Texte extrait:
* * * * *

La Caisse des Dépôts entend activer tous les leviers pour jouer son rôle face à la crise liée au Covid-19, que ce soit par des mesures immédiates ou, plus encore, lors de la phase de sortie de crise. Son directeur général, Éric Lombard, l'a largement évoqué ce 8 avril en présentant les résultats annuels de la Caisse des Dépôts. Des résultats 2019 solides qui offrent aujourd'hui une forte capacité à prêter et à investir.

La Caisse des Dépôts "sera en première ligne pendant et, plus encore, après la crise" liée au Covid-19, a assuré son directeur général, Éric Lombard, en présentant en visioconférence ce 8 avril à la presse les résultats annuels de la Caisse des Dépôts. "La Caisse des Dépôts est née d'une crise", s'est "construite pour aider le pays à traverser les crises", avait-il auparavant rappelé.

* * * * *

Objectif de l'exercice: Recopiez fidèlement, dans le texte sur la Caisse des Dépôts face au Covid-19, le passage qui va de « La Caisse des Dépôts entend » jusqu'à « et à investir. ».

Matériel d'étude:
* * * * *

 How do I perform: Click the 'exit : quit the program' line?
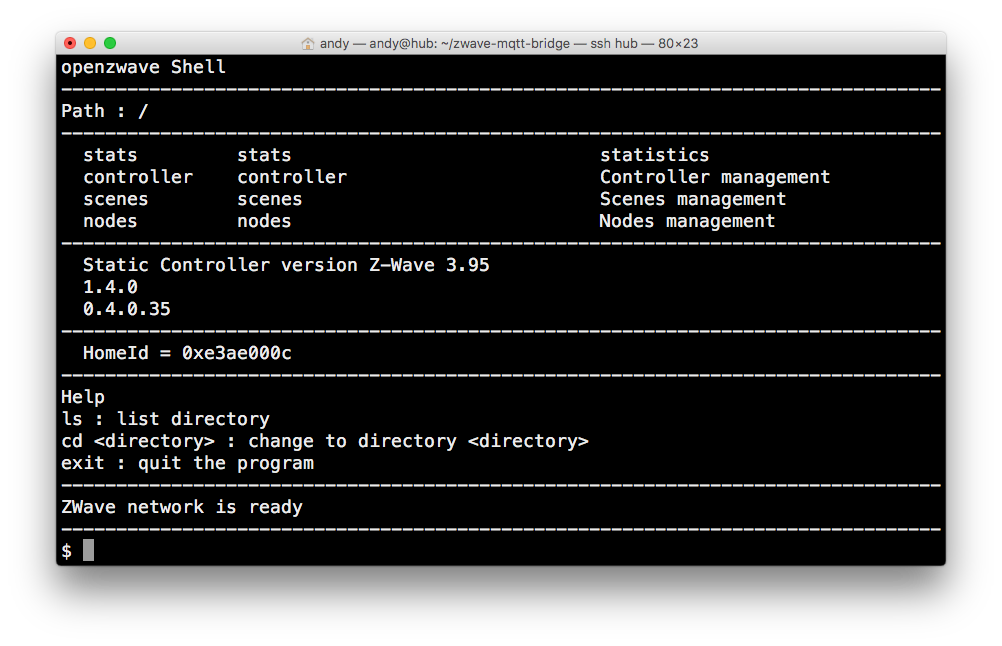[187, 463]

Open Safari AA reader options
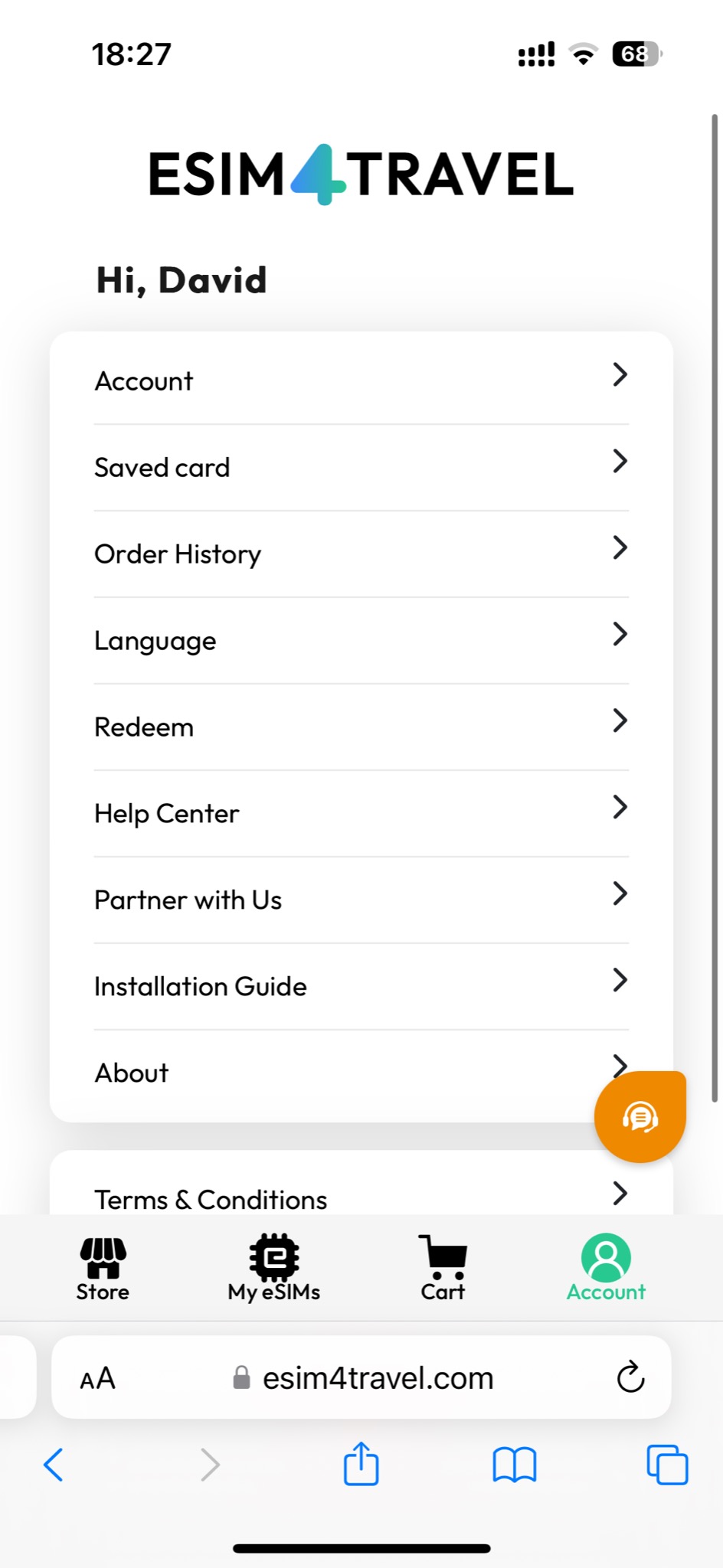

* * * * *

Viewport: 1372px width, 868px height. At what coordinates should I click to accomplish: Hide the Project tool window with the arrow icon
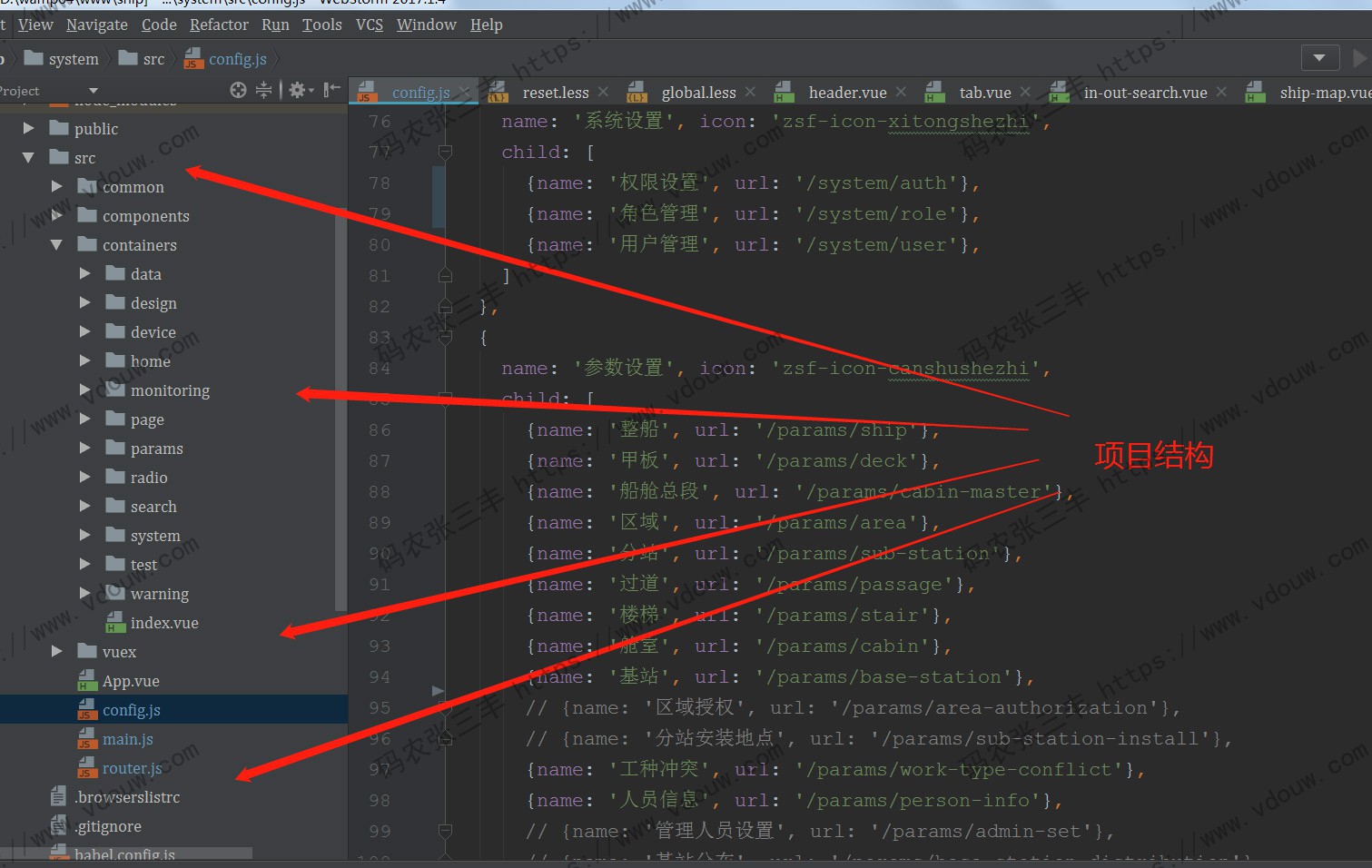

* * * * *

Réponse ci-dessous:
La Caisse des Dépôts entend activer tous les leviers pour jouer son rôle face à la crise liée au Covid-19, que ce soit par des mesures immédiates ou, plus encore, lors de la phase de sortie de crise. Son directeur général, Éric Lombard, l'a largement évoqué ce 8 avril en présentant les résultats annuels de la Caisse des Dépôts. Des résultats 2019 solides qui offrent aujourd'hui une forte capacité à prêter et à investir.